The strengths of our study include: (1) the fact that all medical student participants completed all of their surveys, written tests, and practical examinations; (2) the educational research experience of the faculty; (3) the longevity of the course; and (4) the high faculty to student ratio, which facilitated individual learner feedback. The weaknesses of our study include: (1) the fact that we have not obtained follow-up of students’ performances during their surgical training; and (2) that medical student assessments of their cross-coverage capabilities showed no improvement following completion of the course. In the future we will track long term student performance in their training programs. The lack of improvement in student cross-coverage capability may have resulted from a decreased emphasis on the mock-page simulations and the associated faculty feedback. To improve this, we will collaborate with the nursing school faculty to design enhanced mock-page simulation scenarios and the rigor of faculty feedback. We will evaluate medical student cross-coverage capabilities based on pre-determined expectations for the medical student cross-coverage performance.

Conclusion

Our four-week preparation course for senior medical students was designed to prepare senior medical students for surgical training. Inter-professional collaboration, the review of medical physiology, focusing on surgical anatomy, and specific surgical skills training were key elements of our current course. We documented a 10% improvement in general knowledge and a 100% pass rate in the surgical anatomy final examination. The results of our pre- and post-student surveys demonstrate improvement in both quantitative and qualitative measures associated with a high level of student satisfaction, and an increased sense of confidence to enter the first year of surgical training. We documented that the greatest improvements were in the students’ confidence in surgical procedures, post-operative patient management, and intravenous fluid management.

Ethical Approval

Our educational study was reviewed and granted exempt status approval by the University of Minnesota Institutional Review Board, Minneapolis, Minnesota (IRB No. 1506E74743).
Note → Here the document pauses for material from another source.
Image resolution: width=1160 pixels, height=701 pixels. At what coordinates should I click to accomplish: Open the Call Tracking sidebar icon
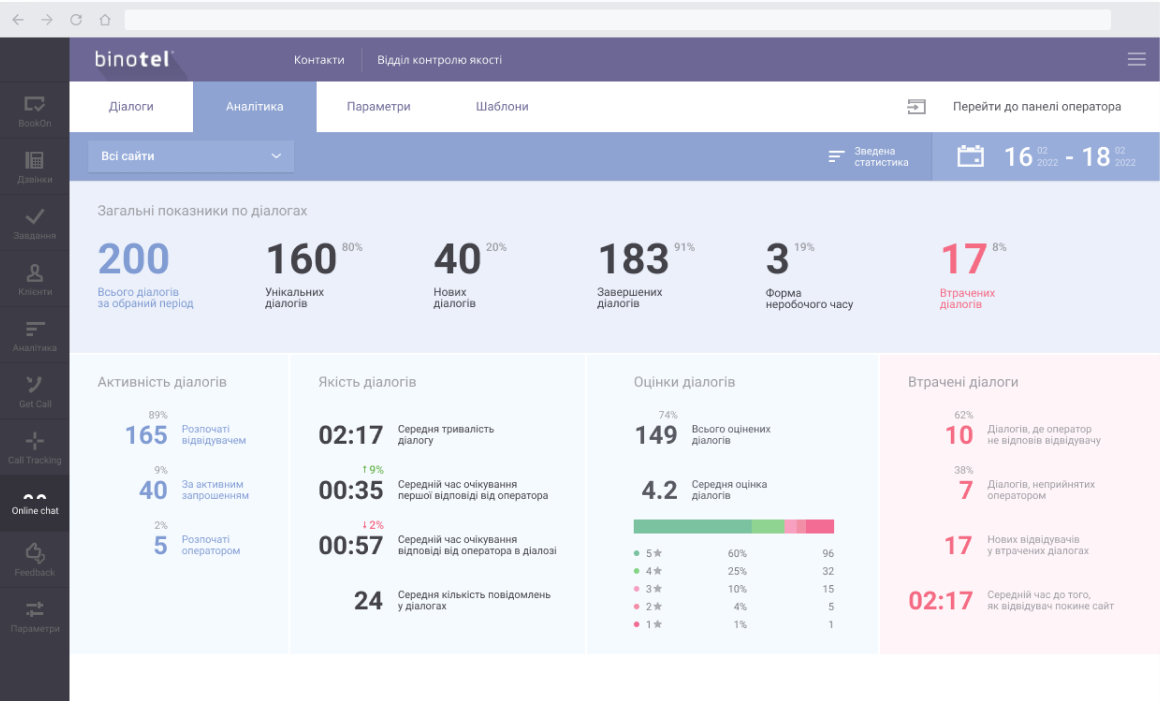click(x=34, y=441)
Exempt status approval was granted based on the educational nature of the study, maintenance of confidentiality, and deidentification of all data.

Acknowledgments

We acknowledge the support of the University of Minnesota Medical School, the University of Minnesota’s M Simulation Center, the James Lord Surgical Education Fund, the Mic Lord Surgical Education Fund, and the William Harmon Surgical Education Fund.

Funding

We did not receive any specific grant from funding agencies in public, commercial, or not-for-profit sectors.

Disclosure

Michael J Walker is a consultant for Sun Biopharma, Inc. The authors report no other conflicts of interest in this work.